[WHAT TO WORK ON]:
• a. According to the piece on Newcastle's commercial property market, how much investment will the new "city deal" unlock in the region?
• b. The piece on Newcastle's commercial property market mentions the completion of Science City "along with other projects in the area." List those other projects.

### TEXT ###

NEWCASTLE and the wider North East can be quietly confident about the prospects of its commercial property market in 2013.
Newcastle is well placed to emerge from the property slump of the past four years. The Science Central site in the heart of Newcastle that is set to become a 12.1 hectare hub of science-led innovation, coupled with the new ‘city deal’ that will unlock £92m of investment in the region, means that the city can look forward to an exciting 2013.
When it comes to city centre development, most big schemes take years to actually make it from the blueprint to reality. The completion of Science City along with other projects in the area, such as Stephenson Quarter behind Central Station, Gateshead Quays and the redevelopment of Gateshead town centre, all mean that we have a strong pipeline of activity taking the commercial property sector into 2013.
In the absence of conventional development finance, the pro-active and supportive role played by the local councils in these sorts of schemes should be applauded.
By enabling and promoting these schemes, local councils can seize the opportunity to stake a claim that Newcastle/Gateshead remains one of the key cities in the commercial property arena outside London. However, we mustn’t be complacent and over-optimistic in the North East commercial property market.
The office sector remains sluggish, with prime rents struggling to get close to the pinnacle they achieved at the height of the property boom. There has been a reduction in the amount of Grade A quality stock in the city centre and few developers are either able or prepared to build speculatively in this market. It is also very quiet in the once-buoyant out-of-town market.

### DATA SECTION ###

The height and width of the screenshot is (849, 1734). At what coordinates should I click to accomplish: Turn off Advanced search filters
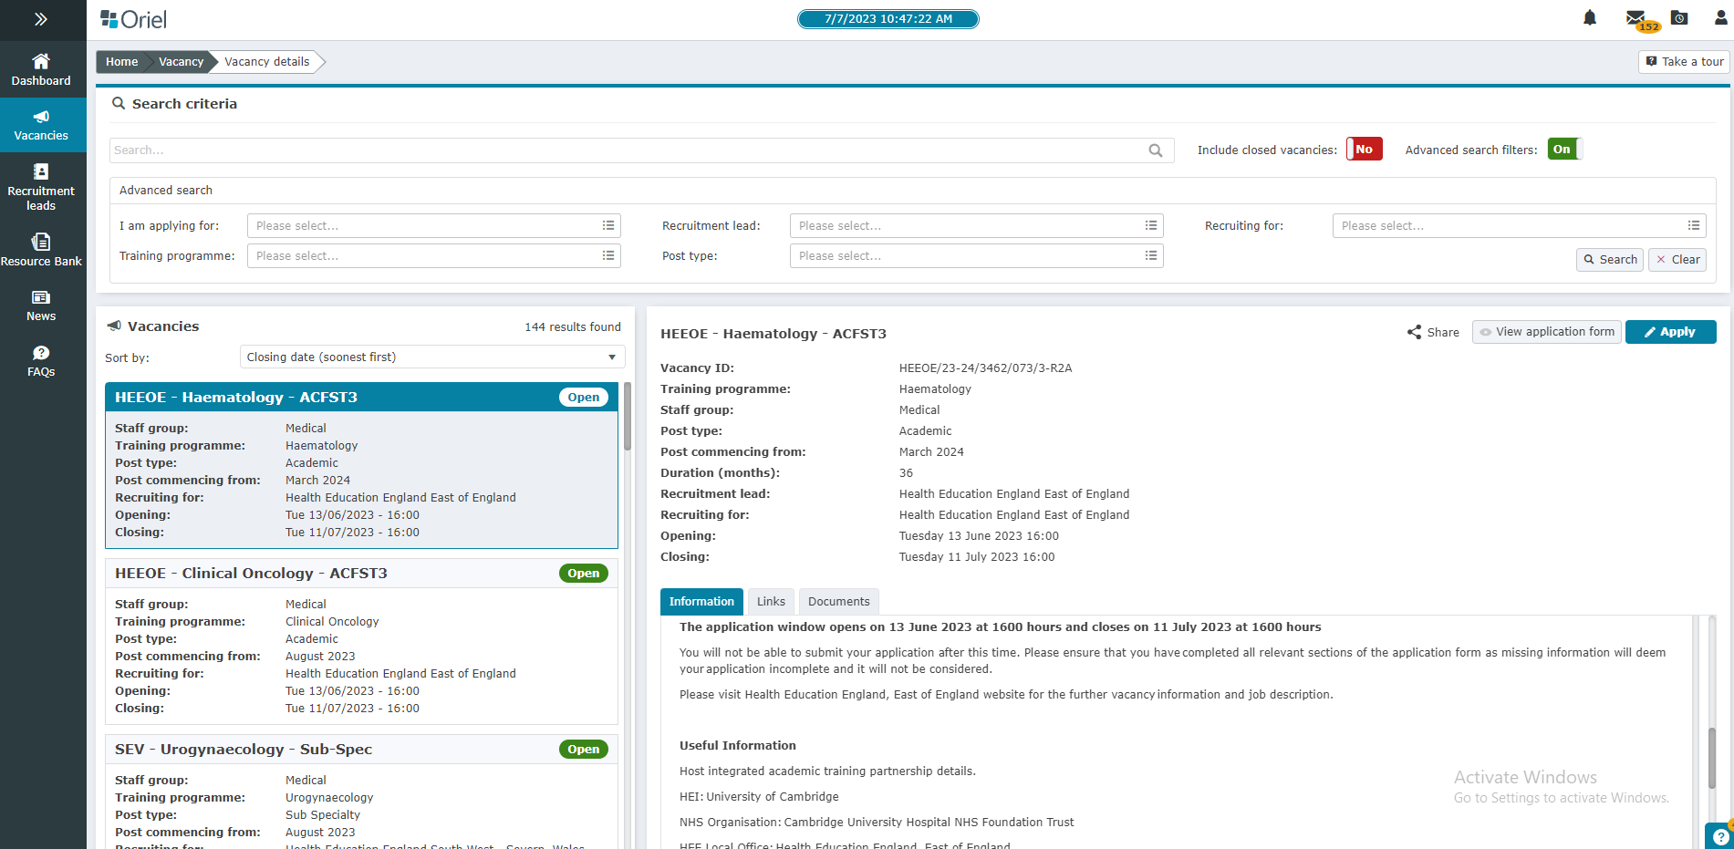click(1563, 148)
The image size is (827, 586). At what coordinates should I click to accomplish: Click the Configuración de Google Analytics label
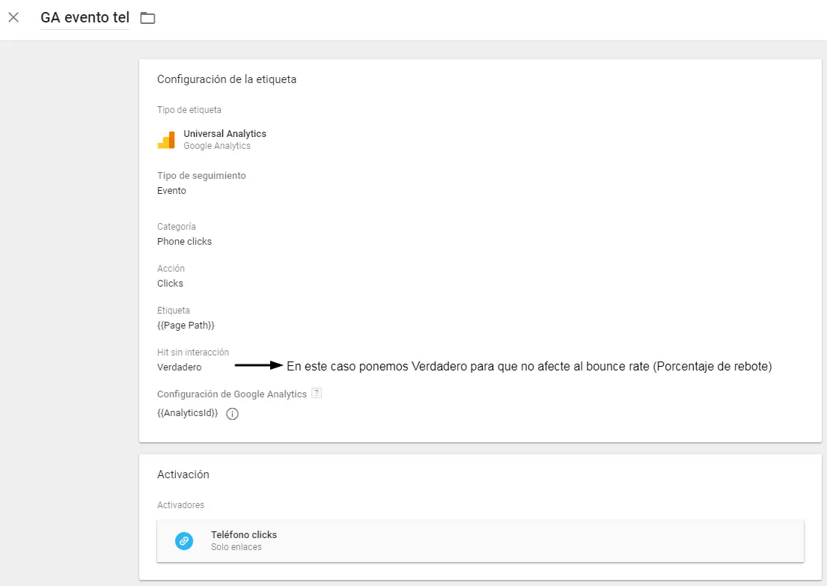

###

[ANSWERS TO THE EXERCISE]:
• a. £92m

• b.
- Stephenson Quarter behind Central Station
- Gateshead Quays
- The redevelopment of Gateshead town centre